COLUMBUS, Ohio—Gov. Mike DeWine on Wednesday signed into law legislation curtailing his own powers to modify Ohio’s election plans or close houses of worship.
DeWine’s signing of House Bill 272 follows criticism of him for postponing Ohio’s March 17 primary election due to coronavirus fears. In addition, while DeWine didn’t order houses of worship to close during the coronavirus, he said that holding in-person services would be a “huge mistake,” leading many congregations to halt such services.
The legislation, which takes effect in mid-December, states that “no public official shall cause an election to be conducted other than in the time, place, and manner prescribed by the Revised Code.” The only exception would be in cases of enemy attack.
HB 272 also bans any public official in Ohio from closing places of worship — either statewide or in a particular part of the state.
DeWine signed HB 272 along with two other bills at his home in Greene County, according to a release from his office.
DeWine spokesman Dan Tierney said late Wednesday afternoon that the governor agreed to sign the legislation curbing his power to close houses of worship because he never even contemplated taking such a step.
As for changing Ohio’s elections, Tierney said that going forward, DeWine would not postpone the election again the way he did in March, as he now knows that state officials instead have to plan for potential spikes in coronavirus cases around voting times.
“At that stage, remember, the pandemic was emerging in March, and the situation on the ground changed very rapidly and unexpectedly,” Tierney said. “That was certainly a unique situation.”

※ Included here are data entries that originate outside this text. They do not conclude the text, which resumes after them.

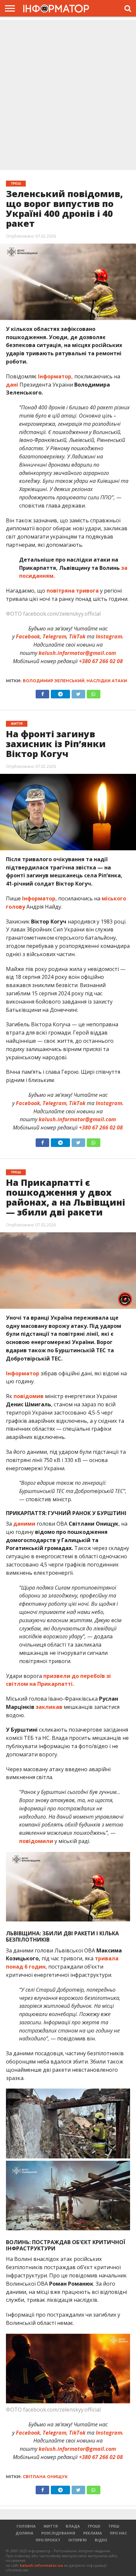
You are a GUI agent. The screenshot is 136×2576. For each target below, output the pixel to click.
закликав (49, 1707)
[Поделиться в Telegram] (60, 1141)
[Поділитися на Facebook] (42, 692)
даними (24, 1523)
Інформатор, (55, 376)
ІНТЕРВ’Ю (77, 2539)
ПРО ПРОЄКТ (48, 2539)
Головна (26, 2526)
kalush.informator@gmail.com (77, 653)
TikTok (77, 636)
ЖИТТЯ (51, 2526)
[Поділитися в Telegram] (60, 692)
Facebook (28, 636)
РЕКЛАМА (92, 2533)
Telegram (54, 636)
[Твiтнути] (78, 692)
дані (12, 384)
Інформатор (38, 898)
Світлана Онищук (45, 2476)
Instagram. (110, 636)
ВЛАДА (73, 2526)
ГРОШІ (94, 2526)
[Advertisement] (68, 95)
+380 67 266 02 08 (101, 661)
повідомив (29, 1396)
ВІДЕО (101, 2539)
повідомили (36, 1841)
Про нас (118, 2533)
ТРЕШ (113, 2526)
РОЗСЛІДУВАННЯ (58, 2533)
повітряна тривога (73, 590)
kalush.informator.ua (41, 2565)
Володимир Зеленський (54, 680)
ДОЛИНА (24, 2533)
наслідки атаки (106, 680)
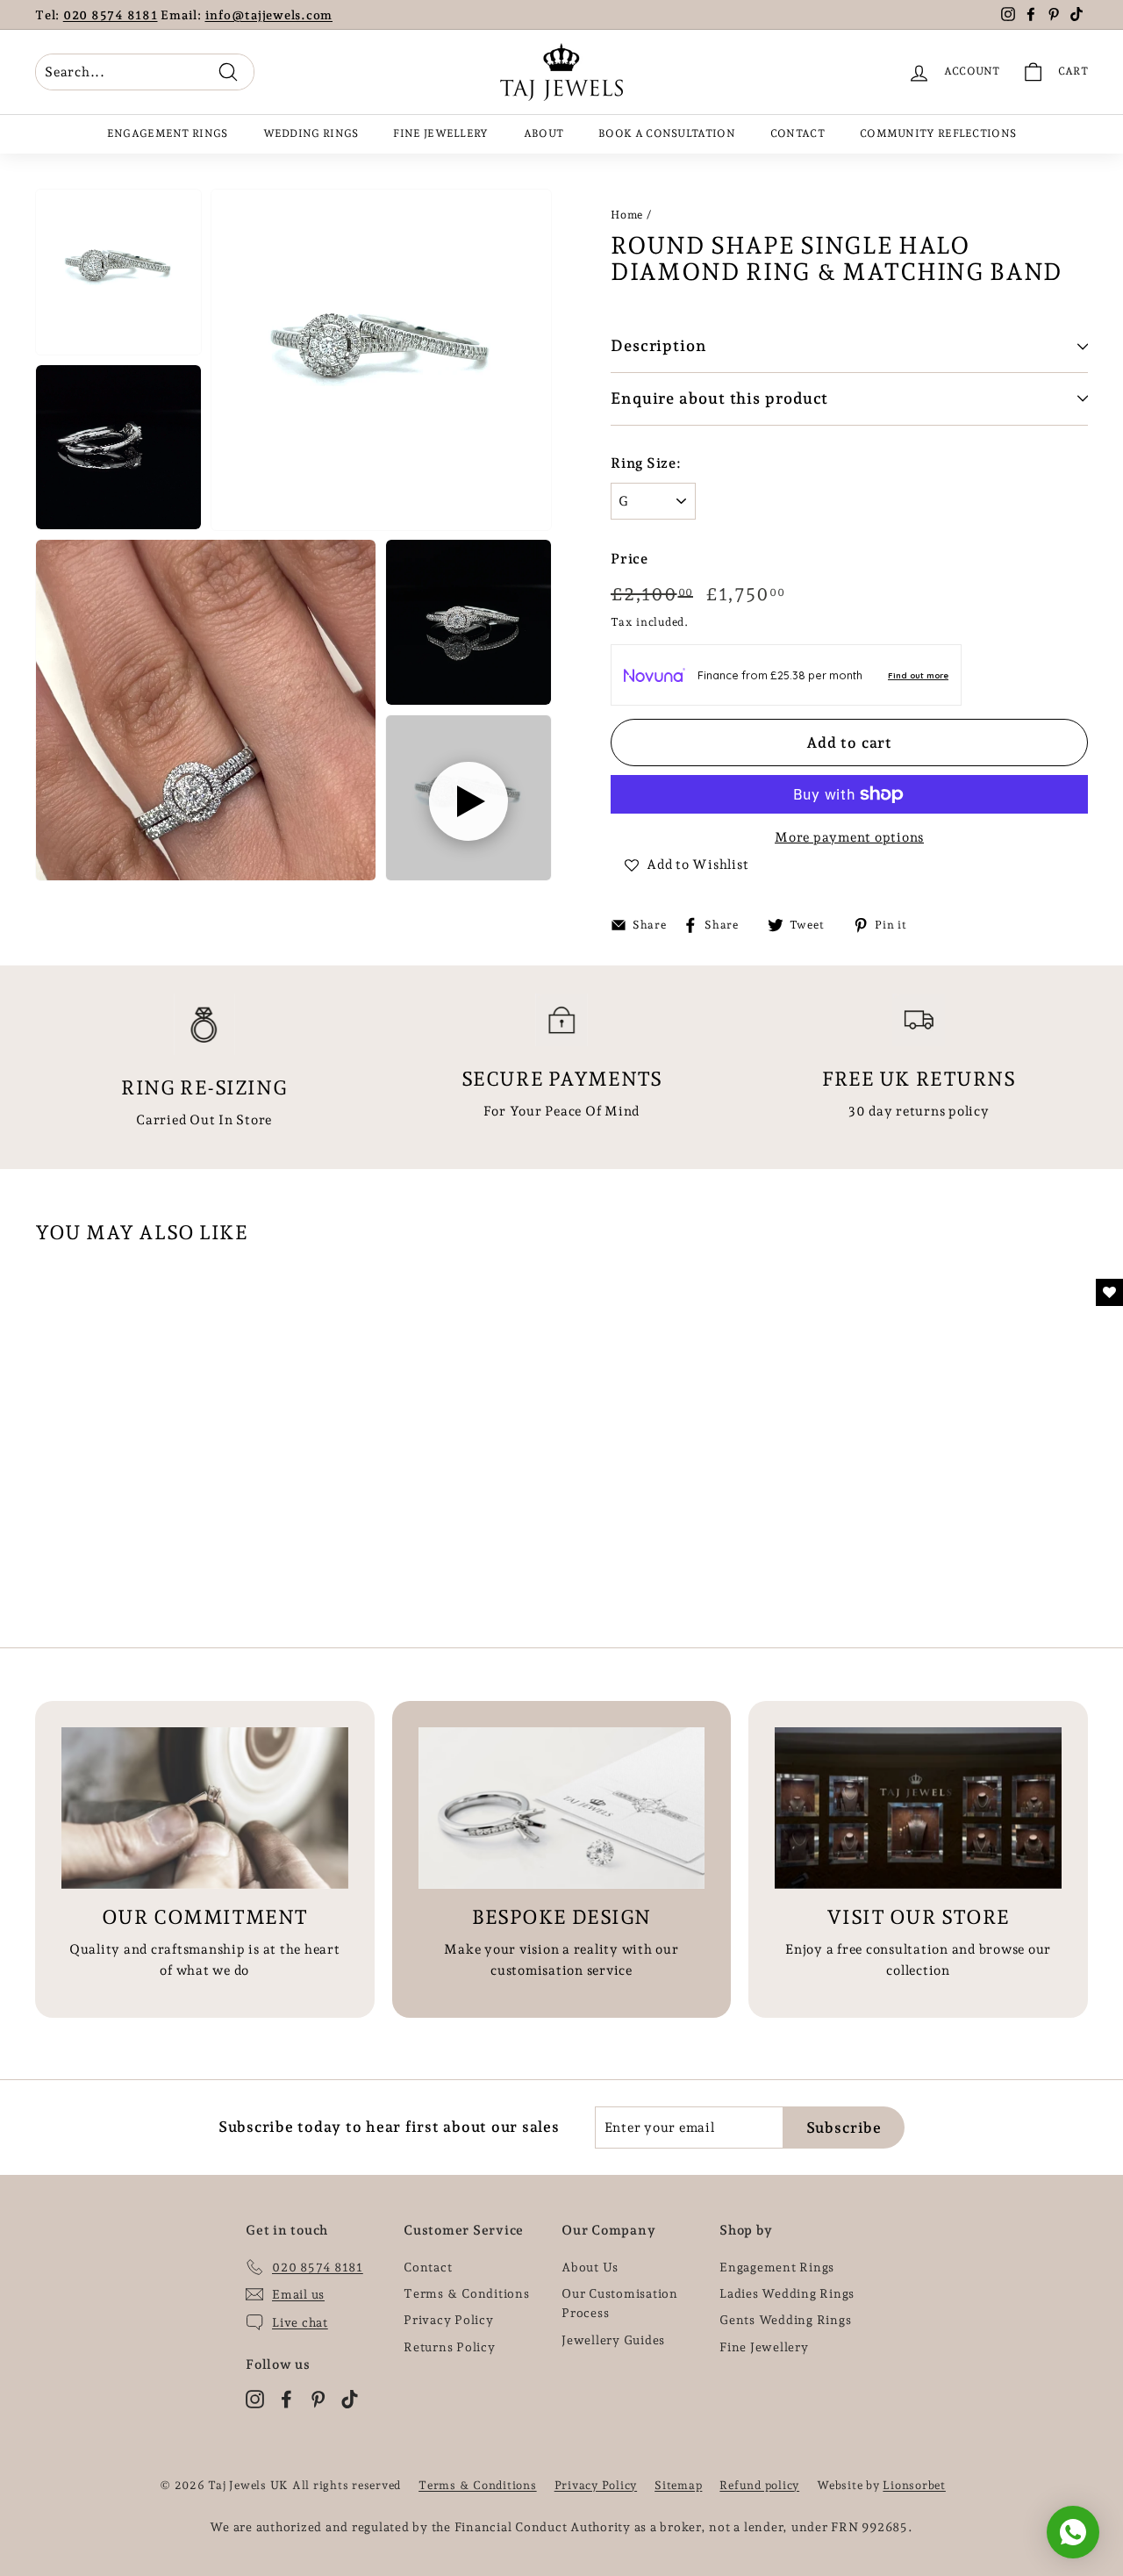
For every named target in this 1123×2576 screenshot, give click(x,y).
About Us (590, 2267)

He added: “Moving forward, the virus will not have the element of surprise.”
DeWine has resisted some previous legislative efforts to curb his administration’s coronavirus powers. In July, he vetoed a different bill seeking to decriminalizing violations of public health orders.
The other two bills DeWine signed Wednesday are:
House Bill 203, which requires mobile dental facilities to provide certain information to patients and to notify state regulators when they move or permanently close.
House Bill 341, which makes a number of changes designed to reduce opioid-related overdoses, including allowing pharmacists to administer long-acting anti-overdose drugs and exempting people who assist someone experiencing an opioid-related overdoes from legal damages.